From the beginning of time there’s been a “great paradox,” observes Leon Kass, a physician and biochemist at the University of Chicago.1 To sustain life, individuals eat. Yet eating necessarily destroys life. The paradox is that life is dependent on death. This couplet, death and life, is also rendered take and eat, the deepest reality of the universe.

Take and eat is daily reality we all experience. It was God’s command to Adam, take and eat. Taking was pulling plants out of the ground. It was yanking yams from the soil. It was death. Take and eat ended life to renew life. The deepest truth is that death precedes life. It’s in such daily experiences as your dinner salad. Lettuce was cut, tomatoes were picked, and onions were pulled so that you could enjoy eating a healthy salad last night. If you enjoyed a burger with that salad, cattle were slaughtered. Sustaining and renewing life is dependent on death. Eating is always coupled with taking. Taking requires separating from a life-giving source. Separation is death. That’s reality.

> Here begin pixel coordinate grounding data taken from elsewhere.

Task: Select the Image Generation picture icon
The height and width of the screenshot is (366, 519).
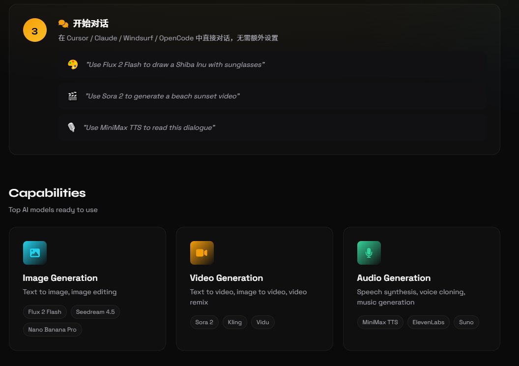Action: click(34, 252)
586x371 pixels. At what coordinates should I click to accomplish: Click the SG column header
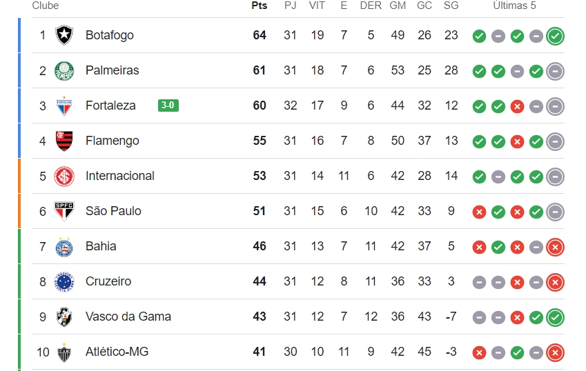(x=451, y=6)
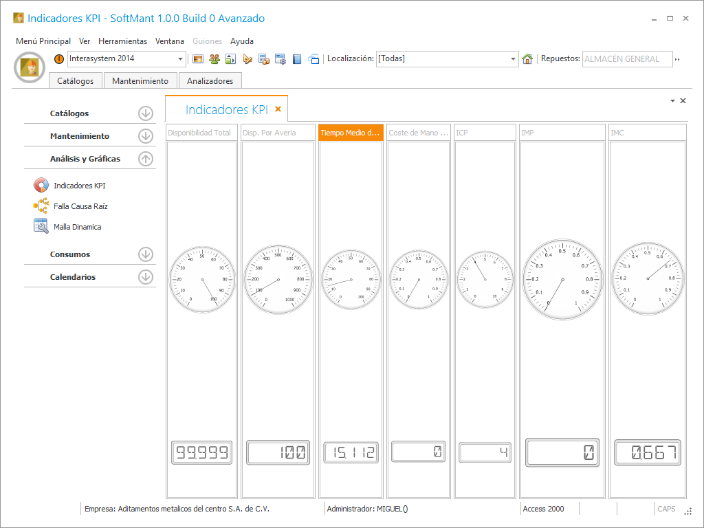Click the sunset picture icon in toolbar
This screenshot has height=528, width=704.
198,59
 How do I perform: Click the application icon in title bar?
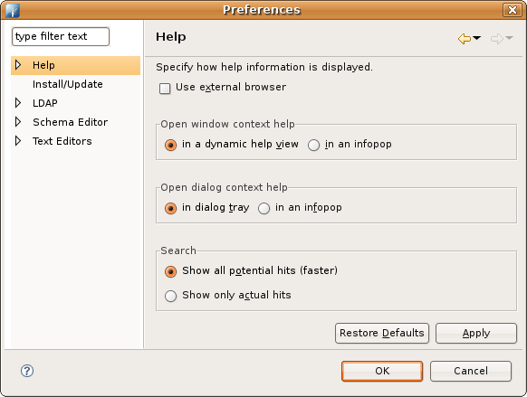click(x=13, y=10)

Take and eat also gives us the remedy for—and reason why—there are problems in the world. In Hamlet’s fine phrase, “the times are out of joint” because Adam and Eve took and ate what was not rightfully theirs. Take and eat is the remedy. In the last supper, Jesus said, “take and eat—this is my body, broken for you.” Take and eat is the central image of life in the Bible, threaded from creation (where the whole world is presented as a banquet table to Adam) to the final restoration, where Jesus invites us to “eat and drink at my table in my kingdom.” Because take and eat is a daily habit yet deep reality, Jesus reveres it as divine, as sacrament. Eating isn’t merely munching.

This sounds silly in a world lacking a sacramental view of reality. Today, take is simply grabbing a steak off the grocer’s shelf. Death is something very distant from our everyday experience. Even dead cattle are labeled, “beef.” A sacramental view of reality can also sound silly in a speeded-up world. In 1948, Richard and Maurice McDonald opened their restaurants with a new idea: increase the speed of service and the volume of food sold while lowering prices. “For the first time… principles of a factory assembly line were applied to a commercial kitchen,” Eric Schlosser writes in Fast Food Nation. Take and eat was no longer sacramental and experiential, it was speed and efficiency.

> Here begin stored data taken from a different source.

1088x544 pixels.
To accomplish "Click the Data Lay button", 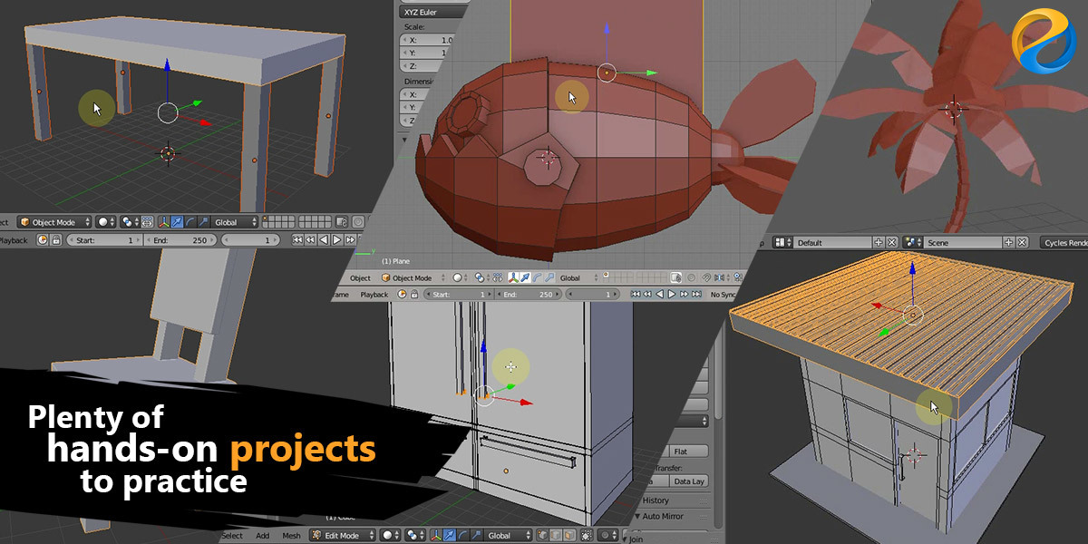I will coord(689,481).
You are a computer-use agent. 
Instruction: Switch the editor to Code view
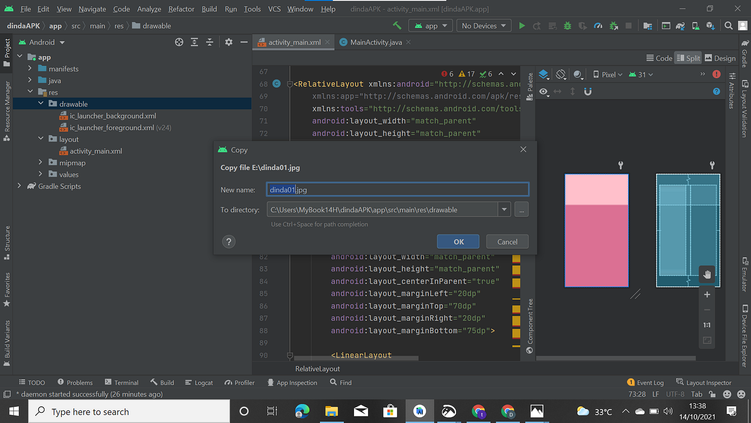(659, 57)
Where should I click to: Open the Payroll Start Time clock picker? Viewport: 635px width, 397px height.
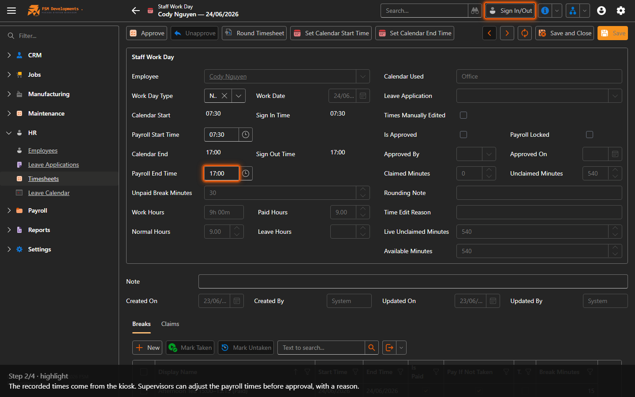(x=246, y=135)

Speed and efficiency are two reasons why Americans don’t think twice about what they eat. Unfortunately, it’s also why many faith communities treat communion as an end-of-the-service tack-on, noteworthy for its speed and efficiency. But this is proving to be a turn-off for younger adults looking for a deeper experience of reality.

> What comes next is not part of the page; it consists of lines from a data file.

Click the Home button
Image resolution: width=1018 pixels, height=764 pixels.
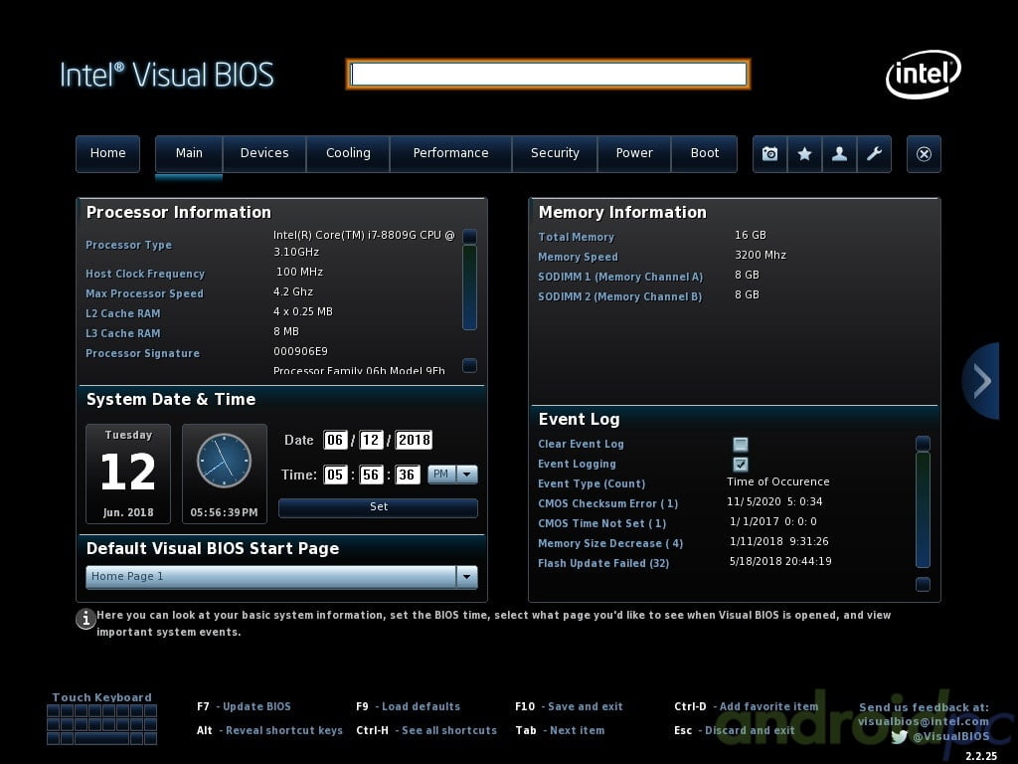pos(107,153)
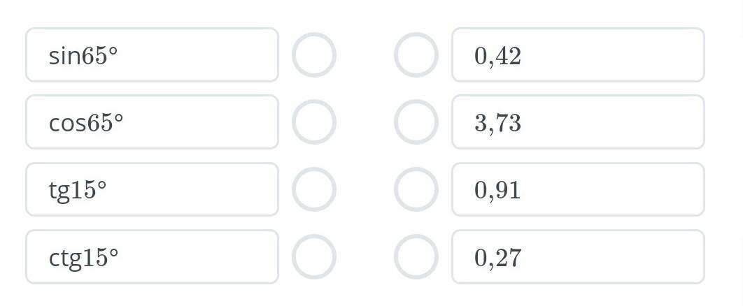Click the ctg15° expression box
The width and height of the screenshot is (743, 306).
(x=152, y=256)
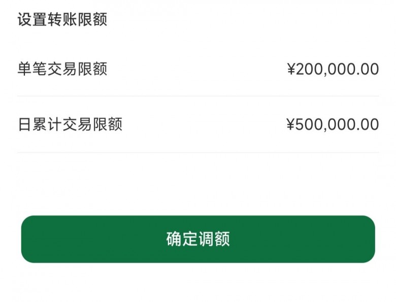Click the 日累计交易限额 label

coord(70,124)
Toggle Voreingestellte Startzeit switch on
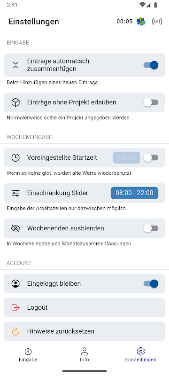Viewport: 169px width, 376px height. tap(151, 157)
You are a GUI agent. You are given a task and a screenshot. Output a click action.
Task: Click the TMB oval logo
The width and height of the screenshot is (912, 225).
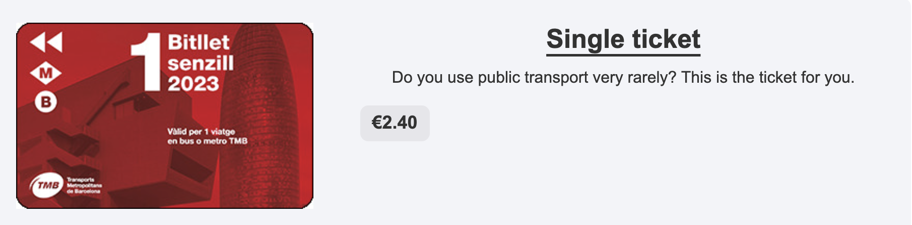click(x=47, y=186)
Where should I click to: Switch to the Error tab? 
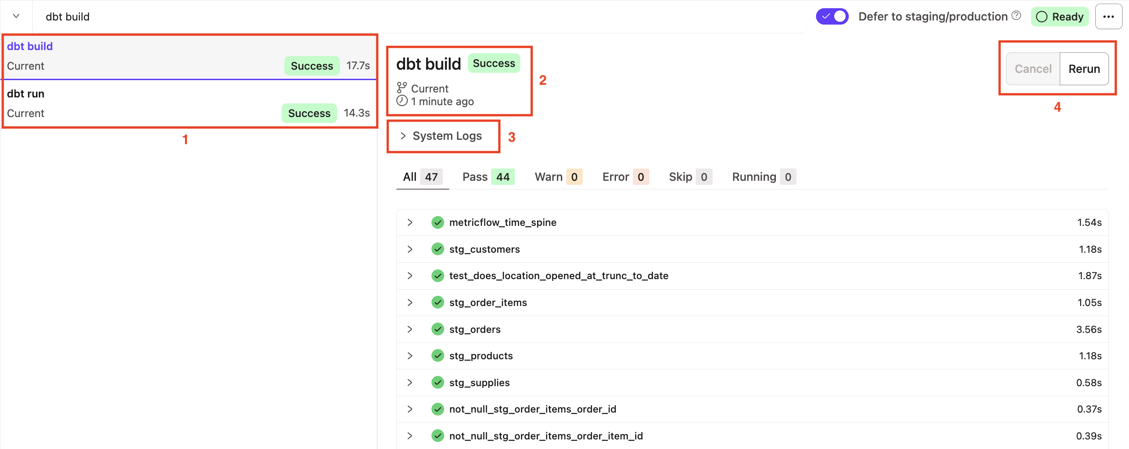pos(625,177)
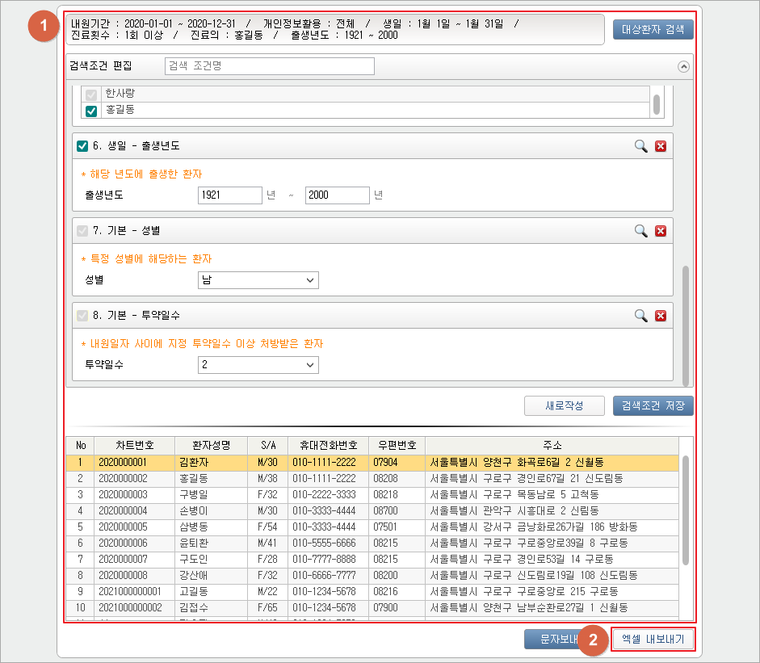This screenshot has width=760, height=663.
Task: Collapse the search condition edit panel
Action: [684, 67]
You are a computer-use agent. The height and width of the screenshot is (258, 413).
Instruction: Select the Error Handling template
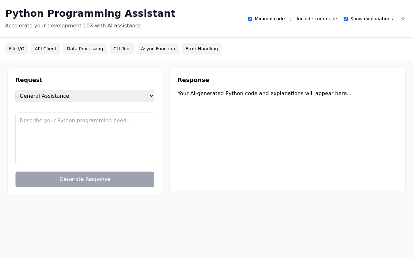pos(202,49)
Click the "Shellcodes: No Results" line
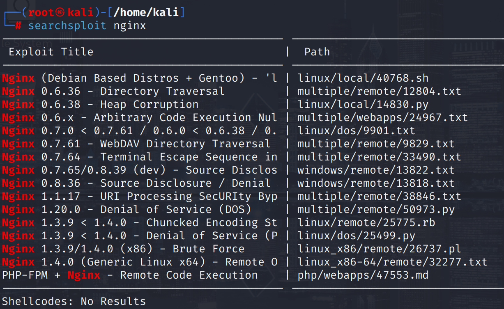 pyautogui.click(x=74, y=302)
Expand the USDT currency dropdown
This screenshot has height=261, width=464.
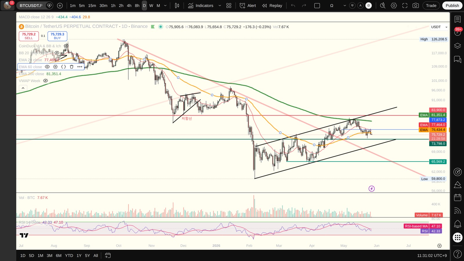439,27
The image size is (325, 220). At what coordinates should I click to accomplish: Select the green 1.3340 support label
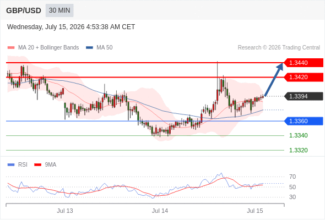tap(298, 135)
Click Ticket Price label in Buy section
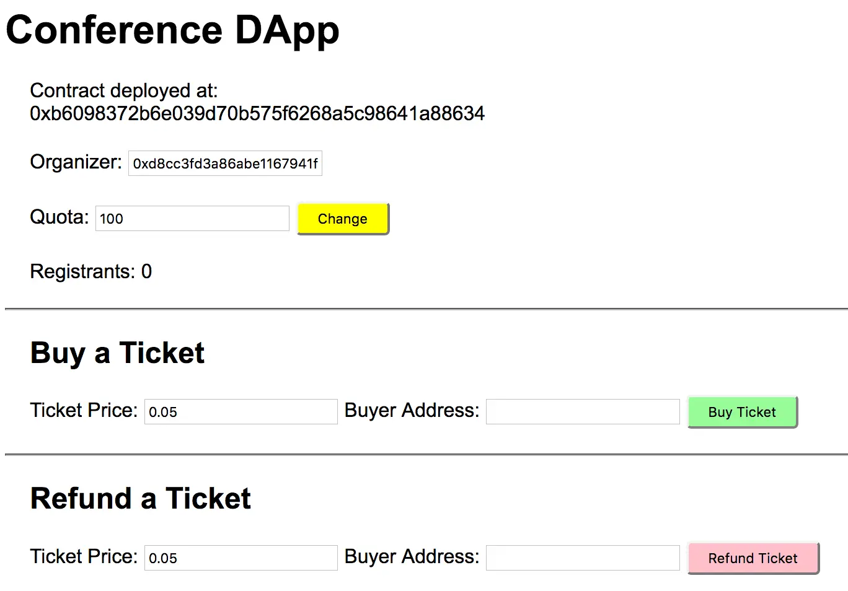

Reality is driving young adults to liturgical churches. According to Colleen Carroll Campbell, many young people yearn for both orthodox interpretations of the Bible with the mystery and symbolism of liturgy. In The New Faithful: Why Young Adults are Embracing Christian Orthodoxy, Campbell says young adults are especially drawn to the Eucharist, practiced as a sacrament symbolizing deep reality.

“Liturgy” can be a negative word for some folks. It can denote dead ritual. But liturgy comes from the gospel. The gospel was once considered a description of reality, how the planet rotates. In ancient times, conforming to reality was considered a wise duty, not a private choice. “Liturgy” is the Greek composite meaning originally a “public duty.” Learning the rotation of reality led to ritual that became routine, or liturgy. Liturgy is the public service and duty of the church when people learn to conform to reality.

Liturgy is specifically shaped by the ought-is-can-will gospel. It “depicts the world as it ought to be, the real world as it is believed to be.” Peter Leithart writes.2 “Christian ritual displays the world as we believe and hope it will one day be.” The sacraments are the central feature of the service (not the sermon) since take and eat is the central image of life in the Bible. Liturgy means joining the rhythms of creational reality and training “the body and soul in suitable posture and movement,” Leithart adds. Most church services are standing to sing and sitting to hear a sermon. Liturgy is standing and singing, along with kneeling, bowing, corporate recitations, chants, and responsive readings, conforming congregants to the core truth of take and eat.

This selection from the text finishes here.